De aarde: een prognose

By Amy Goodman, Democracy Now! / Alternet, October 30, 2007

One of the world's leading scientists on global warming talks about the future of the planet, its species and our energy future.

A group of scientists in Britain are warning global warming could wipe out more than half the earth's species in the next few centuries. That finding appears in a new study published by researchers at the University of York. Scientists examined the relationship between climate and extinction rates over the past 500 million years. They determined that rising temperatures caused three of the earth's four biggest periods of mass extinction.

Today, we're going to spend the hour with one of the world's leading scientists studying climate change. His name: Tim Flannery. He's an Australian mammologist and palaeontologist. As a field zoologist, he has discovered and named more than sixty species. He has been described as being in league with the all-time great explorers like Dr.
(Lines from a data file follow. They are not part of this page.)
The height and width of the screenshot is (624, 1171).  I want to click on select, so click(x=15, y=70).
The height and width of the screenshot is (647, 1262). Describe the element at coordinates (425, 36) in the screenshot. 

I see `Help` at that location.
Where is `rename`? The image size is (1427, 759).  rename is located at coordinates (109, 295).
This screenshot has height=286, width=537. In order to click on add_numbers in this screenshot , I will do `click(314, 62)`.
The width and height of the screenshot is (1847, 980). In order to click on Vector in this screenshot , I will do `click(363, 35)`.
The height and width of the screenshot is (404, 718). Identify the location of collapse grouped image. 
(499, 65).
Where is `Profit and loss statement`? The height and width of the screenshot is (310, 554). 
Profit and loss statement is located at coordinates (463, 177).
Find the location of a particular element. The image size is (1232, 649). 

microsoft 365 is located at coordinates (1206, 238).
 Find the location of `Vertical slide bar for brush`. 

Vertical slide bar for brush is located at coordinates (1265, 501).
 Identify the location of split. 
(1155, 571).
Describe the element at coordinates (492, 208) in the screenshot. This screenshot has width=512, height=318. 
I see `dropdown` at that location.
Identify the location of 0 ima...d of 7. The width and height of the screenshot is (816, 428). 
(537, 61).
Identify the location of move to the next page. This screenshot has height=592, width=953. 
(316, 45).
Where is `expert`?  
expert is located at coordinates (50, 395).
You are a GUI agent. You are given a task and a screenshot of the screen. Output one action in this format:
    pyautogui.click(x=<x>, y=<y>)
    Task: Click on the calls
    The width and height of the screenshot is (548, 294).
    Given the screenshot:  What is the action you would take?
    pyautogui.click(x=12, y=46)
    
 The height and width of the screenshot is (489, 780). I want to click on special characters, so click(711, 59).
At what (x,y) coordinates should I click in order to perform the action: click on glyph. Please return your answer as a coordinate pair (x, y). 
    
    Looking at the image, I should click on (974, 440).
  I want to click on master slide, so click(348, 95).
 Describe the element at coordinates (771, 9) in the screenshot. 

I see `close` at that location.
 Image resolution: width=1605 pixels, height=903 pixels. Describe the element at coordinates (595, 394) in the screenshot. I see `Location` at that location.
David Livingstone.

Here in this country, Tim Flannery might be best known as author of the bestselling book The Weather Makers: The History and Future Impact of Climate Change. Earlier this year, he was named the 2007 Australian of the Year. He was awarded the prize by the Australian Prime Minister John Howard. He joins us today in Santa Fe, New Mexico for the hour.

Let op: Flannery noemt als de vier gevaarlijkste positieve feedbackloops:
- het stoppen van de Golfstroom;
- het sterven van de regenwouden;
- het vrijkomen van methaan uit de oceaanbodems;
- het smelten van het noordpoolijs.

Wonderlijk: de Gouden kikker (of pad) is volgens Flannery de eerste gedocumenteerde diersoort die is verdwenen door de opwarming van de aarde:

Well, look, that animal was really, I think, the first well documented victim of this global climate change that we're about -- or that is looming on our horizon. It was a beautiful animal found just up in the mossy forests, and the American Indians had wonderful stories about it. They didn't see it very often, because it only came out a couple of weeks a year. And it was golden, of course, a wonderful animal. They believed if you ever found one, you would find great happiness. And they tell stories of one person who found such a toad and didn't know what happiness was. Another one just couldn't bear the happiness that he had found. And a bit like us humans, really, we don't recognize the beauty and wonder of the world that we have, and we seem willing to trade it for such short-term benefits.

Flannery blijkt grote verwachtingen te hebben van geothermische energie (in centraal-Australië is een hittegebied ontdekt op slechts vier kilometer onder het aardoppervlak) en blijkt in het algemeen nog optimistisch te zijn over het vermogen van de mensheid de economie op een andere (energie-)leest te schoeien:

AMY GOODMAN: You have painted such a dismal scenario of what can happen with global climate change, global warming. And yet, you remain hopeful; why?

TIM FLANNERY: Because the solutions are actually within our grasp, you know? When you see the changes that humanity has performed in the past, you know, whether it was World War II, where we went from having a sort of very primitive sort of technology to having rocketry and nuclear weapons, which are not a great thing, but they're an amazing technical triumph, you know, radar and so forth, we know we can take these technologies that are now in nascent form and scale them up and produce a cleaner and greener world.

And the other thing, if I could say to you, is that I'm confident because I can see that this is going to be the great project of the twenty-first century. This is what will enthuse people. This is what will make people wealthy. It's a bit like in the nineteenth century, you know, the emphasis was on slavery and universal suffrage, and all of those things that we benefit from so much today, those changes. The twenty-first century is going to be about sustainability. It will be the great energizing project, and none of us can afford to be left behind.